- [DIRECTIONS FOR THIS TASK]: Turn the rows below, starting at the line containing "Where should I click to: Select" and ending at the line containing "Action: point(362,292)", into a numbered list. Leave out any blank lines.

- [RECORDS FOR PROCESSING]:
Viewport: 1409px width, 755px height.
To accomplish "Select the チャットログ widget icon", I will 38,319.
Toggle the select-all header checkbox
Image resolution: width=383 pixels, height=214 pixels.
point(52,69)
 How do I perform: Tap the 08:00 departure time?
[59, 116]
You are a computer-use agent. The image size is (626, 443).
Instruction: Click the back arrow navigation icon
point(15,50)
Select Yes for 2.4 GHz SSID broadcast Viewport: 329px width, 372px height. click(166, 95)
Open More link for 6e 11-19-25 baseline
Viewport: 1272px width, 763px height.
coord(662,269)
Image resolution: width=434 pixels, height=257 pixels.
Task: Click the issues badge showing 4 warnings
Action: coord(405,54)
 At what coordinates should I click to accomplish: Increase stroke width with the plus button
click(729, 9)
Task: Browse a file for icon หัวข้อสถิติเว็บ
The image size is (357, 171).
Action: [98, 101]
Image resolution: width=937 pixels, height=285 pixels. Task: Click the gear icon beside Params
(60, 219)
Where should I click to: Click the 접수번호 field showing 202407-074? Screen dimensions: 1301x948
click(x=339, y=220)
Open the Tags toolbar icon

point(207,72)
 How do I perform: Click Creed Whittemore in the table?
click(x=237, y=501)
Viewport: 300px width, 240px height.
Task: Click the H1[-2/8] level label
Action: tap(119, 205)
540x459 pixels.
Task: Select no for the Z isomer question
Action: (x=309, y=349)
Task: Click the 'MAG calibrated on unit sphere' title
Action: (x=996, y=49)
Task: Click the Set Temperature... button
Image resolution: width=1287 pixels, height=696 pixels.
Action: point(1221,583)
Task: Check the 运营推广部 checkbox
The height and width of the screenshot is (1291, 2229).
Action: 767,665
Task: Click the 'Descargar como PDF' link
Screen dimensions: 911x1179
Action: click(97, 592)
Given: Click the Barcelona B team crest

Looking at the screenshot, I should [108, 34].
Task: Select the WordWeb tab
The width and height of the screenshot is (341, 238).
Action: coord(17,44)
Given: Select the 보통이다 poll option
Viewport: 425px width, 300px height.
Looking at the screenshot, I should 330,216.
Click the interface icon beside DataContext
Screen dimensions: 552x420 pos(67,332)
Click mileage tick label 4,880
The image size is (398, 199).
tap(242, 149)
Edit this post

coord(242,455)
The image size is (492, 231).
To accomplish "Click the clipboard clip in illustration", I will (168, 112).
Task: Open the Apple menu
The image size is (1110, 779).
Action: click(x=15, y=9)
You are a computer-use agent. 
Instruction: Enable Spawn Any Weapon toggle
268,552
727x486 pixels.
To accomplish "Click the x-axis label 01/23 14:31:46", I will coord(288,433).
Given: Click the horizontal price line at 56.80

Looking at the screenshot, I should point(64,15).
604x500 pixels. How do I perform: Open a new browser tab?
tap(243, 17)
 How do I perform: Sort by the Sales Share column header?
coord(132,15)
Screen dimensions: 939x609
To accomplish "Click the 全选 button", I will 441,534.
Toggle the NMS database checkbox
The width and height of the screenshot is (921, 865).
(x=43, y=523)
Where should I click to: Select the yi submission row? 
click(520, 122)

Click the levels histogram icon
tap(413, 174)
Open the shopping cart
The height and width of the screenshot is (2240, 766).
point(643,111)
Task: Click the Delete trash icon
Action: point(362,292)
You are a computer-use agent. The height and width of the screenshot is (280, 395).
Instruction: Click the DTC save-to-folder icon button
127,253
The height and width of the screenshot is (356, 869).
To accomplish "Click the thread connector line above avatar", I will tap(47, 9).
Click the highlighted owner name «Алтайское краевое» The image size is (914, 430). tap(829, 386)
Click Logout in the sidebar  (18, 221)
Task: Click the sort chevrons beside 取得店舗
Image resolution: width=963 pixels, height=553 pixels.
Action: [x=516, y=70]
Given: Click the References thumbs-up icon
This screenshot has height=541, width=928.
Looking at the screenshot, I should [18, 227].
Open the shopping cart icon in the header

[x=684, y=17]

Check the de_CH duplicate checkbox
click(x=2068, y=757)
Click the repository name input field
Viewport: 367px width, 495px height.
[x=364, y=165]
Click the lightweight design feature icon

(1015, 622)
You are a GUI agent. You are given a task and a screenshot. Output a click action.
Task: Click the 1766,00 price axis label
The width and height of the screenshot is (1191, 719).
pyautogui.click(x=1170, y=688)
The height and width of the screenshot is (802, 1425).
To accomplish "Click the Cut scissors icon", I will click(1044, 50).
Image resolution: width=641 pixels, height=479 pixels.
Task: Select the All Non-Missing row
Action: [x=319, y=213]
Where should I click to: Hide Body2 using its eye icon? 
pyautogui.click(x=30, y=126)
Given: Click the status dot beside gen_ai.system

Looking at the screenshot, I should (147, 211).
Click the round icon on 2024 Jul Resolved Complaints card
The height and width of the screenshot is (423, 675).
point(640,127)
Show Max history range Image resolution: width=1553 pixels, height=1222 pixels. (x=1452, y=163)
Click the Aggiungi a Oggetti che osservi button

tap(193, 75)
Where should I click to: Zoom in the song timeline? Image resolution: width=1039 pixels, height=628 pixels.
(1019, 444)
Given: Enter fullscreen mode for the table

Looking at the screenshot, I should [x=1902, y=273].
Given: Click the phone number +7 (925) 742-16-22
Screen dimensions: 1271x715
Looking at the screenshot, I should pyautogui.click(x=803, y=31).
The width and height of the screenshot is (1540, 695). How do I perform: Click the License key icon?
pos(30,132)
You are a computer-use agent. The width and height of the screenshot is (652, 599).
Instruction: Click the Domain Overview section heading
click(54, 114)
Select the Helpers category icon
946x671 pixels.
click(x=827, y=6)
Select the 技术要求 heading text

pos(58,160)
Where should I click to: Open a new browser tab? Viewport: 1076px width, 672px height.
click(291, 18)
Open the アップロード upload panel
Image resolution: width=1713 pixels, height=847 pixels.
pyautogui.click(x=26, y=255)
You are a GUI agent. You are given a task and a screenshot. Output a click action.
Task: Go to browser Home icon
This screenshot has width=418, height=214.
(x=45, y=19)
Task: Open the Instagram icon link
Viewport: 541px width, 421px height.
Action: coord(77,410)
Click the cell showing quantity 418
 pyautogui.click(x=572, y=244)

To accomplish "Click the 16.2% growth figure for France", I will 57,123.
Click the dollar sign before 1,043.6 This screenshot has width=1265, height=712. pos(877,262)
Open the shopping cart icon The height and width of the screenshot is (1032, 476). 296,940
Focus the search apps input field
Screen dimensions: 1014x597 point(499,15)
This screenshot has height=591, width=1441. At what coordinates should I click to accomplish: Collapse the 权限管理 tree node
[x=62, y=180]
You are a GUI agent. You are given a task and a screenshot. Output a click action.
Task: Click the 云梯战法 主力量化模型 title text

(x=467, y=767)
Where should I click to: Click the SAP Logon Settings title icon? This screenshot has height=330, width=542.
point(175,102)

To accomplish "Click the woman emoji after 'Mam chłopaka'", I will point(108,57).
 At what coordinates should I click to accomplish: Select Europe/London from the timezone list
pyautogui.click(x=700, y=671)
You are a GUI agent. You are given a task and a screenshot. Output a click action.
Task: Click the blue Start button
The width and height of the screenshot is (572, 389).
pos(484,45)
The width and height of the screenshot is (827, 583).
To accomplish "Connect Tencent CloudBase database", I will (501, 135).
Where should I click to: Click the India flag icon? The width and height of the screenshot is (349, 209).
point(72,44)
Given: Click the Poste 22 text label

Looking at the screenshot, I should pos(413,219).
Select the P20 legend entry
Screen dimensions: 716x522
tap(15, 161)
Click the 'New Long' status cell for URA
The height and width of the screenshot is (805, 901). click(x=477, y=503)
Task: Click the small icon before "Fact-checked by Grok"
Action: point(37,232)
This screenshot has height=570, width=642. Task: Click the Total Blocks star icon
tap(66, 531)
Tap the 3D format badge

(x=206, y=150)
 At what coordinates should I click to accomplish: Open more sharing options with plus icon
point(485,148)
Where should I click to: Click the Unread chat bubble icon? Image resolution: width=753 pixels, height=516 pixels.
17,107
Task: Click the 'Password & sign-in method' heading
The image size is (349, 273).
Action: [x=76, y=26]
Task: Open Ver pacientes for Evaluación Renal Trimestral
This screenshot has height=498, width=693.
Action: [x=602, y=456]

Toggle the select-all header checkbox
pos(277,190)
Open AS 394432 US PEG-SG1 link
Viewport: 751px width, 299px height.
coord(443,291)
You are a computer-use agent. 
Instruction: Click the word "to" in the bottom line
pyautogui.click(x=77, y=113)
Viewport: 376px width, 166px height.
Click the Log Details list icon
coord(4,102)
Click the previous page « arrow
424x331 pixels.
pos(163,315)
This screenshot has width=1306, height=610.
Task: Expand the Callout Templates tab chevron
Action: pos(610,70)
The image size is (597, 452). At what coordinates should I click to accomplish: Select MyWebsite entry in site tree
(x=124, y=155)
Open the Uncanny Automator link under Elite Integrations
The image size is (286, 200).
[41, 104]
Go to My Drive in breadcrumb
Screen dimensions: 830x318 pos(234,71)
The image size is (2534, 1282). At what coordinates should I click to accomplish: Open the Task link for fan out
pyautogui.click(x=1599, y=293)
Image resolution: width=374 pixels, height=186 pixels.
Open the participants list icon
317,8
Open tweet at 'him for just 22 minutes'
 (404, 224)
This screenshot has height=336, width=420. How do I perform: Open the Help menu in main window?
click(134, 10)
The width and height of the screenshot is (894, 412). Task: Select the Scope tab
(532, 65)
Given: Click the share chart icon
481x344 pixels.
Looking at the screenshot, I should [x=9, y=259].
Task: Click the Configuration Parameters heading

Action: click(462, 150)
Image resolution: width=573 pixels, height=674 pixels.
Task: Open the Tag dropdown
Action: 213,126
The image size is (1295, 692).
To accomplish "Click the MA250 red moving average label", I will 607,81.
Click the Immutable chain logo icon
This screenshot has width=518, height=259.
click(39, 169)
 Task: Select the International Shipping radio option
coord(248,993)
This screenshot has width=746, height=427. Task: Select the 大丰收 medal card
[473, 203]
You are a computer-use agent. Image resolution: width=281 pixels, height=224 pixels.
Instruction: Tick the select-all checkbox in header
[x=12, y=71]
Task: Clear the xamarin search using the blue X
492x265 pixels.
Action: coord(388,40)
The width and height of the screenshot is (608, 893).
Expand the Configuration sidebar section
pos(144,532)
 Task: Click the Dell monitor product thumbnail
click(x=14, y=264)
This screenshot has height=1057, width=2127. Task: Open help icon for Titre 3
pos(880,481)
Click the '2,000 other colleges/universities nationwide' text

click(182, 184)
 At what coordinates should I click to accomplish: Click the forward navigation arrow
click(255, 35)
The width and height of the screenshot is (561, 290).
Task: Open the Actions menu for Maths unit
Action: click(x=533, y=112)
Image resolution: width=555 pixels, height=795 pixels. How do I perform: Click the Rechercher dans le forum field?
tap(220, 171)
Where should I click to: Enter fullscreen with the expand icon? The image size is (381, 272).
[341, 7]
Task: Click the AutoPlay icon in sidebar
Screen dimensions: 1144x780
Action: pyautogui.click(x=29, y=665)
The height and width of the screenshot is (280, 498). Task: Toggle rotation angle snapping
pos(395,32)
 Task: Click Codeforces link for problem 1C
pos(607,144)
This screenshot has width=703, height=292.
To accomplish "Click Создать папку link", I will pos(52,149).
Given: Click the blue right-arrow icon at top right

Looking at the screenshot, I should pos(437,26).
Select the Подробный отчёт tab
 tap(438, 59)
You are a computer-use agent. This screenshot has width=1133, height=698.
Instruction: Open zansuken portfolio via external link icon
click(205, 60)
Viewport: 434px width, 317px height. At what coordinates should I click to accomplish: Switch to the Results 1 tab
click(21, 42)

- [SOLUTION BELOW]:
1. Where should I click to: Select the yi submission row? 
2. click(520, 122)
3. Click the levels histogram icon
4. tap(413, 174)
5. Open the shopping cart
6. The height and width of the screenshot is (2240, 766).
7. point(643,111)
8. Task: Click the Delete trash icon
9. Action: point(362,292)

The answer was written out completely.